=== Supplied passage ===

☆ ☆ ☆ ☆ ☆ ☆ ☆

🧩 AtCoder Beginner Contest 409

# Info & Summary

• Date: 2025-06-07
• Completion Status: A ✅ / B ✅ / C ❌ / D ✅ / E ✅ / F ❌ / G ❌
• Problem Type:

Problem	Type(s)	Data Structure / Algo	🔥 Key Insight / Mark
D	Math	Prefix Sum	🧠
D	String	Constructive	🧠
E	Tree DP	DFS / Tree DP	🧠🛠️
F	DSU	DSU	🌀
G	Math	Fast Fourier Transform	🌀

Details

Emoji	Label	Meaning
⭐	Important	Problem is strategically useful or has reusable patterns
🔥	Must master	Classic problem or technique that appears often and is worth mastering
⚠️	Reattempt	You attempted but failed; worth reviewing and solving again
🧠	New to me	Introduced a new idea, technique, or pattern you hadn’t seen before
🛠️	Template	You built or improved a code template from solving this problem
🌀	Too hard now	Beyond current ability to understand/solve; revisit after more practice

---

📌 A - Conflict

409A

#include <bits/stdc++.h>

using namespace std;

int main()
{
    ios::sync_with_stdio(false);
    cin.tie(nullptr);

    int N;
    string T, A;
    cin >> N >> T >> A;

    for (int i = 0; i < N; i++)
    {
        if (T[i] == 'o' && A[i] == 'o')
        {
            cout << "Yes" << endl;
            return 0;
        }
    }

    cout << "No" << endl;

    return 0;
}

📌 B - Citation

409B

#include <bits/stdc++.h>

using namespace std;

int main()

☆ ☆ ☆ ☆ ☆ ☆ ☆

=== Provided material ===

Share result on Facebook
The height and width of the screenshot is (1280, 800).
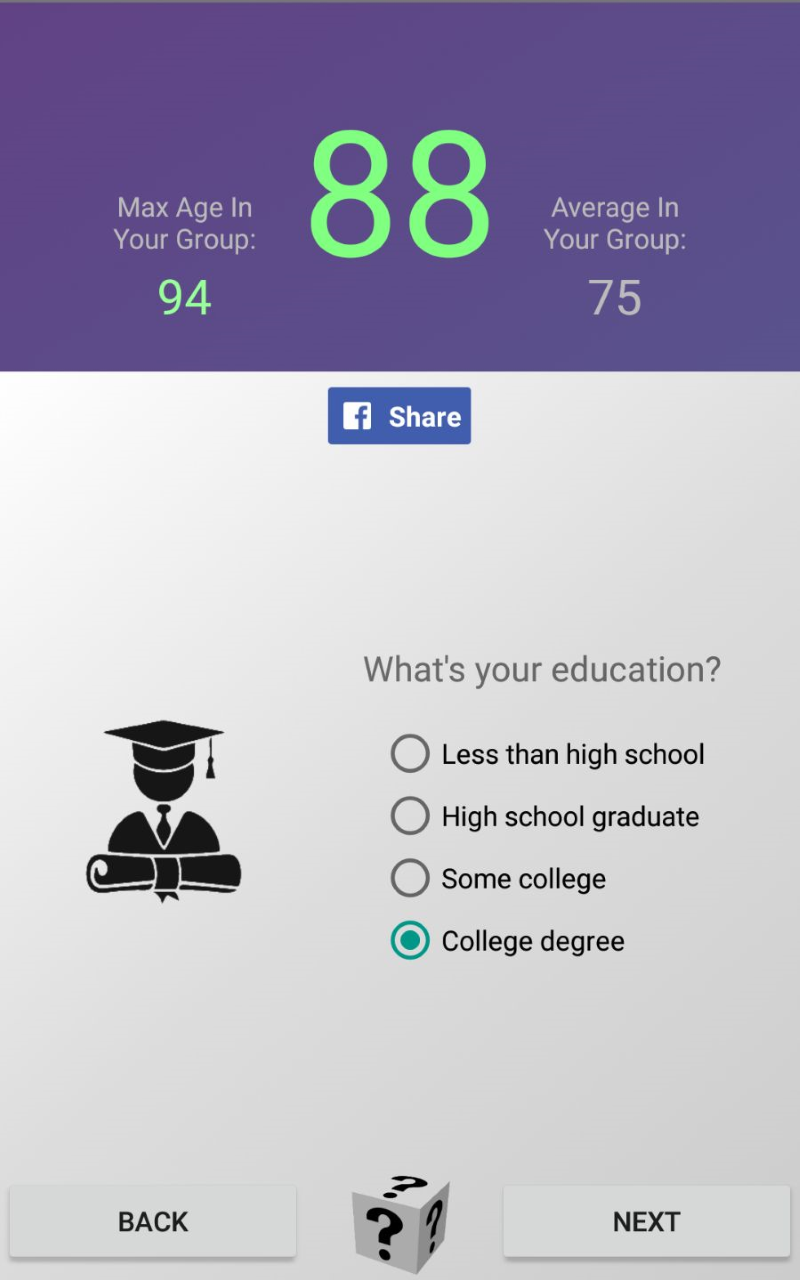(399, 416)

☆ ☆ ☆ ☆ ☆ ☆ ☆

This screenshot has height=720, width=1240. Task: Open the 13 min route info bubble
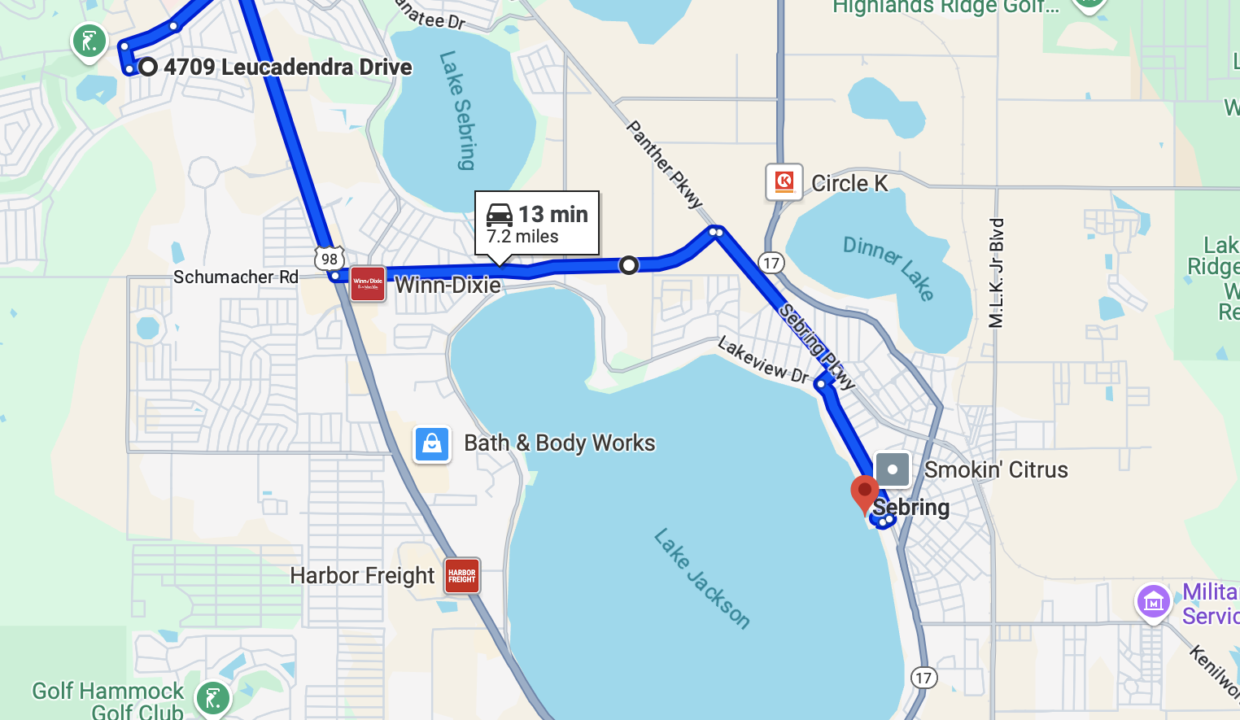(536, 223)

☆ ☆ ☆ ☆ ☆ ☆ ☆

=== Exercise set ===
**a.** Translate this sentence from the AtCoder Beginner Contest 409 writeup into Spanish: "You built or improved a code template from solving this problem."
**b.** According to the AtCoder Beginner Contest 409 writeup, which data structure or algorithm is listed for problem G?
**c.** Write what comes next in the AtCoder Beginner Contest 409 writeup, continuing the 409B code after its final line, "int main()".

=== Final results ===
**a.** Construiste o mejoraste una plantilla de código al resolver este problema.

**b.** Fast Fourier Transform.

**c.**
{
    ios::sync_with_stdio(false);
    cin.tie(nullptr);

    int N;
    cin >> N;

    vector<long long> A(N);
    for (int i = 0; i < N; i++)
    {
        cin >> A[i];
    }

    int ans = 0;
    for (int x = 0; x <= N; ++x)
    {
        int count = 0;
        for (int i = 0; i < N; ++i)
        {
            if (A[i] >= x)
                count++;
        }
        if (count >= x)
        {
            ans = x;
        }
    }

    cout << ans << endl;

    return 0;
}

📌 C - Equilateral Triangle

409C

Tips

First, we will find the relative positions of point $1$ and point $i$ for each point $i = 1, 2, ..., N$

Let point $1$'s coordinate be $0$, and let coordinate $d$ denote the point $d$ units of distance away clockwise from coordinate $0$

Point $i$ is $(d_1 + d_2 + ... + d_{i - 1})$ units away clockwise from point $1$, so its coordinate $x_i$ is:

$$x_i = d_1 + d_2 + ... + d_{i - 1}(\bmod L)$$

By using cumulative sums, we can find $x_1, x_2, ..., x_N$ in a total of $O(N)$ time

Tips

Three points $a, b, c$ form a equilateral triangle if and only if these three points divide the circumference equally. For example, if $x_a < x_b < x_c$, this condition is represented as:

$$x_b = x_a + L/3 \text{and} x_c = x_b + L/3$$

More formally, three points form a equilateral triangle if and only if:

$$\exist k (0 \le k < L/3) \text{so that} \lbrace x_a, x_b, x_c \rbrace = \lbrace k, k + L/3, k + 2L/3 \rbrace$$

Therefore, for a frequency array cnt of $x_1, x_2, ..., x_N$, the answer is:

$$answer = \sum_{k = 0}^{L/3 - 1}(cnt[k] \times cnt[k + L/3] \times cnt[k + 2L/3])$$

#include <bits/stdc++.h>

using namespace std;

int main()
{
    ios::sync_with_stdio(false);
    cin.tie(nullptr);

    int N, L;
    cin >> N >> L;

    vector<int> d(N);
    for (int i = 1; i < N; i++)
    {
        cin >> d[i];

        d[i] = (d[i] + d[i - 1]) % L;
    }

    map<int, long long> cnt;
    for (auto x : d)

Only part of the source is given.